Two weeks later, Anderson Trucking Service, Inc. ("Anderson"), a company affiliated with ATS, filed a complaint for declaratory judgment in the United States District Court for the District of Connecticut. See Anderson Trucking Servs., Inc. v. Eagle Underwriting Group, Inc., et al., No. 3:17-cv-000817 (D. Conn.). Anderson named WHOI, the Museum, Ridgeway USA and Eagle as defendants, seeking a declaration that 1) it is not liable for any damage incurred by the sub or, in the alternative, 2) any liability shall be limited. That case was dismissed without prejudice as to most defendants in August, 2018, for lack of personal jurisdiction and voluntarily dismissed as to the remaining defendants in December, 2020.

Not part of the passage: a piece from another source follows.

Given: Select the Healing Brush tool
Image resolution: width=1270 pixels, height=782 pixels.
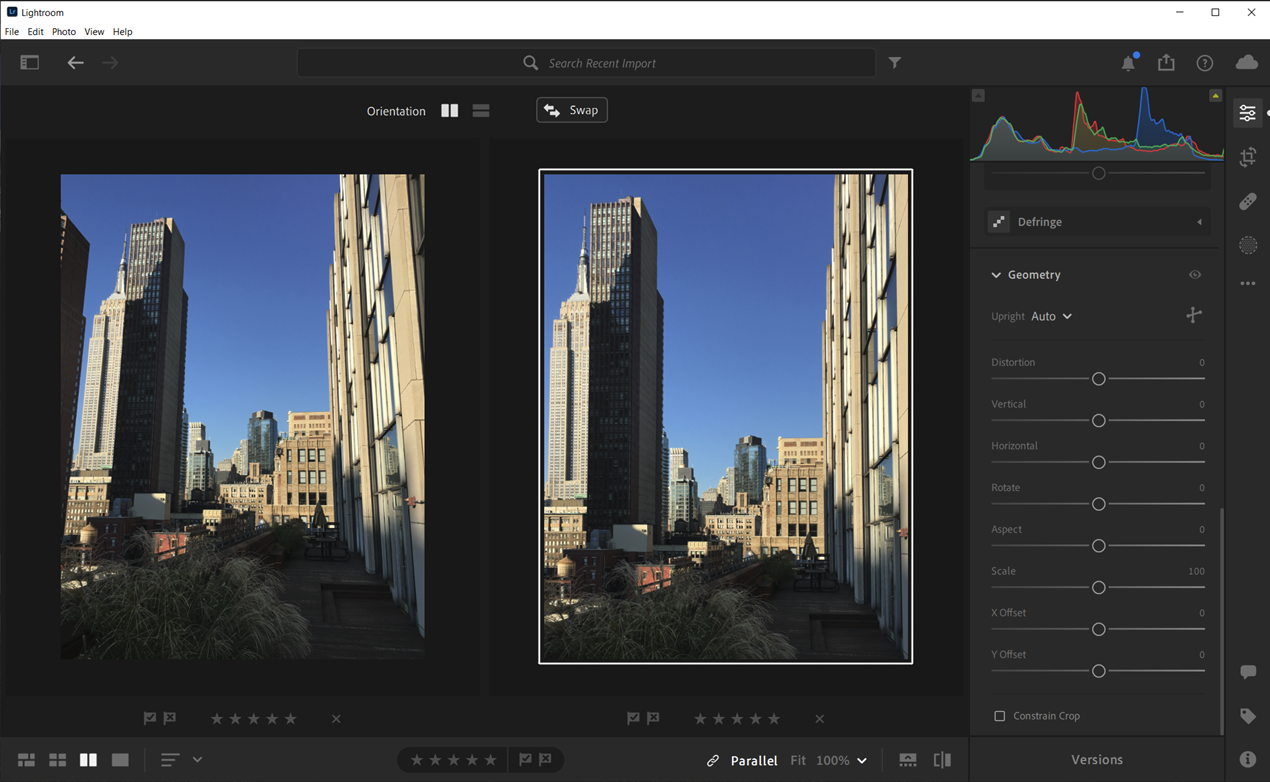Looking at the screenshot, I should pos(1247,201).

In the meantime, in November, 2017, Woods Hole brought this action on its own behalf and as agent, trustee, assignee and/or subrogee of all other interested parties who were damaged as a result of the loss. Woods Hole sued ATS, the Museum, Ridgeway USA, TCA and other defendants for, inter alia, breach of contract, breach of bailment obligations, negligence and liability under the Carmack Amendment, 49 U.S.C. § 14706. Over the course of more than four years, multiple answers, counter-claims, cross-claims, third-party claims and motions have also been filed in this case. Several defendants have been dismissed and, in general, all remaining parties deny liability for the damage and posit numerous affirmative defenses.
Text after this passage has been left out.